The prosecution focused on the hatred of the times, with opening statements heavy on history.

Posey reminded jurors--a 16-member panel including four blacks--that this was the Alabama of George C. Wallace, the governor infamous for vowing: “Segregation now, segregation tomorrow, segregation forever!”

Advertisement

And it was the Birmingham of Bull Connor, the police chief who unleashed dogs and fire hoses on marching kids.

As Posey spoke, occasionally using visual aids, there were tears, gasps and long silences. At one moment, an elderly white female juror stared at the video screen, transfixed by a picture of Carole Robertson, 14, wearing a white dress, a single rose in her hands.

She was among the four killed, some so badly burned in the bombing they had to be identified by their shoes.

“It was just an awful sound, like something shaking the world all over,” testified Alpha Robertson, Carole’s 83-year-old mother.

FBI agents quickly zeroed in on four suspects, all known Klansmen--Robert Chambliss, Herman Cash, Thomas E. Blanton Jr. and Cherry. But the bureau didn’t file charges. A white jury would never convict them, then-director J. Edgar Hoover said.

But, in 1977, an Alabama prosecutor went after Chambliss, known as “Dynamite Bob,” convicting him and sending him to prison, where he died eight years later. The key evidence: family members’ recollections of Chambliss discussing the bombing.

Advertisement

Cash died in 1984 without being charged. He was seen with the three others near the church the night before the bombing.

Last spring, Blanton was put on trial. Federal prosecutors, the same ones trying Cherry, handled the case. It took the jury 2 1/2 hours to find Blanton, 63, guilty of murder. He was sentenced to life in prison.

The Cherry case is expected to be more difficult.

The defense has painted the evidence as “mostly hearsay.” There probably won’t be any evidence as damaging as the old audio tapes on which Blanton was heard saying: “I like to go shooting, I like to fishing, I like to go bombing.”

Also, Cherry is older and concerns about his mental competency nearly derailed the trial.
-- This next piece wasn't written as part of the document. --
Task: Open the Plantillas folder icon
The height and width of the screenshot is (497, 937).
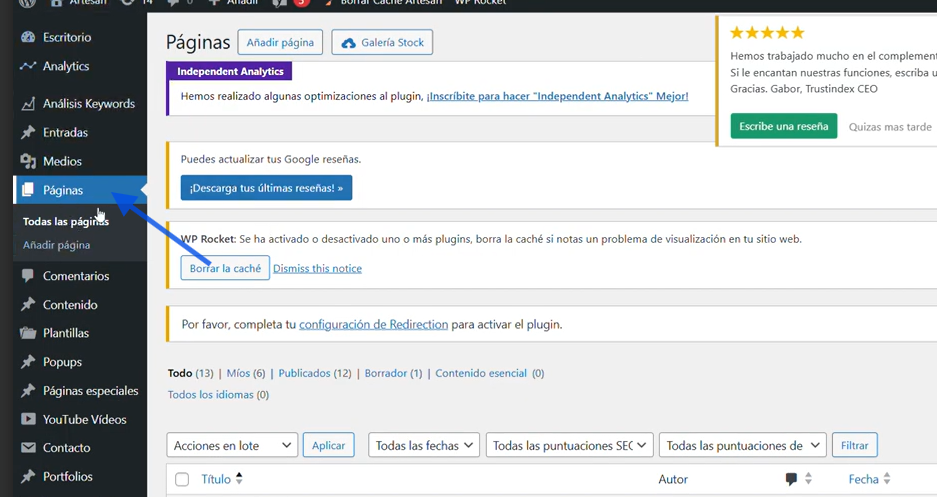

One of the choicest bits of testimony Tuesday was from a boyhood friend of the Cherrys who said he passed through their house a few days before the bombing, saw Cherry and three men sitting at the kitchen table and heard the words “bomb” and “16th Street.” But he didn’t know who said them.

Prosecutors said they will put on members of Cherry’s family and a man who was laying carpet with Cherry in a Dallas apartment in 1982 (Cherry has lived in Texas for more than 30 years) who heard him own up to the bombing.

The defense has said it will attack witnesses’ credibility. In his statement, Johnson dismissed the case as a “blank fingerprint” and reminded jurors there is no eyewitnesses or forensic evidence. “This has never been a true investigation,” Johnson said, “but a target.”

Advertisement

Johnson said he would like Cherry to take the stand, “to tell his story,” but he’s not sure whether he’s lucid enough.

Among those sitting in the front row are parents of the four girls, often holding hands.

“Yes, honey, it’s hard to be here,” Alpha Robertson said as she closed her eyes and her mind seemed to spin back to that dreadful moment. “But you can’t just go on. If you keep things like this dangling, they haunt you. Forever.”